Oh, and it’s warmer.

The stove, remember, is in the wall between our room and thebabes. Before we were the furthest room from the stove in the kitchen and the water pipes didn’t get as hot as everywhere else.

We are SO TOASTY!!!

There will be a lot more work to do. For one thing Nathan is now cleaning TWO stoves as well as fueling them TWICE a day. And the coal dust will now be t h i c k EVERYWHERE.

CINDER-JONESES

But I’m energized and it was actually helpful to spend a little time with Sveta in her dom. She was quite fastidious in her domestic duties and I’ve been newly inspired. We don’t have much, it’s true, but I appreciated an opportunity to see how she used her resources and I feel I can apply her approach.

As an aside, Oleg Petrovich, the cat that came with the house, is now back to looking like his Russified namesake, Oliver Twist. He’s quite scrawny again and gets a little too overexcited whenever we approach his food bowl. Des has begun to confidently take him by the scruff of the neck and oust him when I’ve had enough of him under-my-feet. I HATE stepping on cats.
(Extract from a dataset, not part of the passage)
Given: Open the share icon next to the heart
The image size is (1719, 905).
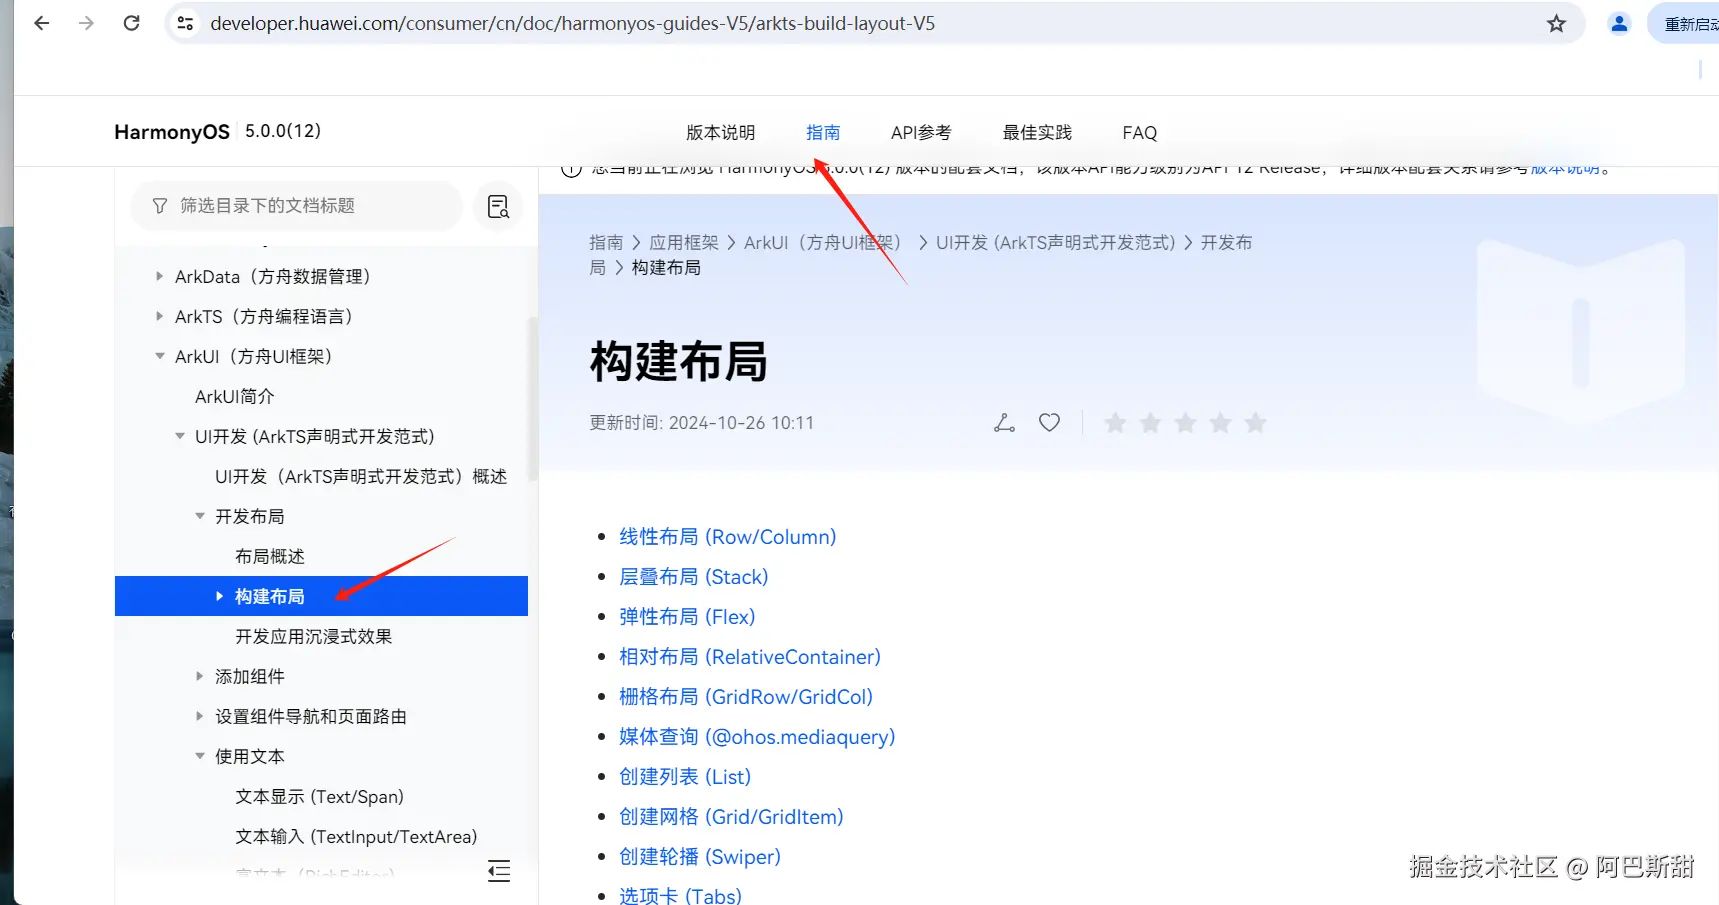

Oh, and really the cherry-on-top of this nightmare reversal is receiving the package mymom sent stuffed with videos. Since returning to our dom, when thebabes have gone to bed, Nathan and I cuddle up in our warm bedroom and watch “Pride and Prejudice.”

It’s quite perfect.

Quite.

4 comments:

Principal in Queens said...

I am so glad to hear!! We were living on a 100 acre farm in PA a few years ago. Our heating system stunk. I can't remember why we couldn't use it-- probably money or really that it stunk to use the cheap baseboard heaters. So we used the wood burner in the basement. Stoking the fire consumed my life for months. Dan or I would build it up just before bed to make it through the night, and then have to rebuild it at 6am. If I missed a 2hr interval during the day it would go out and we'd have to start the whole process again. The best part of it was that Ava was only 4-6 months old at the time, so stoking a fire with a child in a Snugli was a little insane. But this too shall pass. . .

M said...

I'm so glad you were able to go back to your home. What a courageous way you are living! I can't believe you've only once felt like you wanted to be out of there--Nathan is sure lucky to have you, so strong. I'm going to remember this next time I'm whiny about, well, anything.

LA said...

I found your blog off Emma's blog. You Jones are unbelievable, wow. Don't tell Emma, but there is a better than 50% chance I will be over in Central Asia in April or May, will you all still be there?
--Lee

SmithDish said...

Ahhh loved hearing you were cozy and watching a lovely film such as PandP.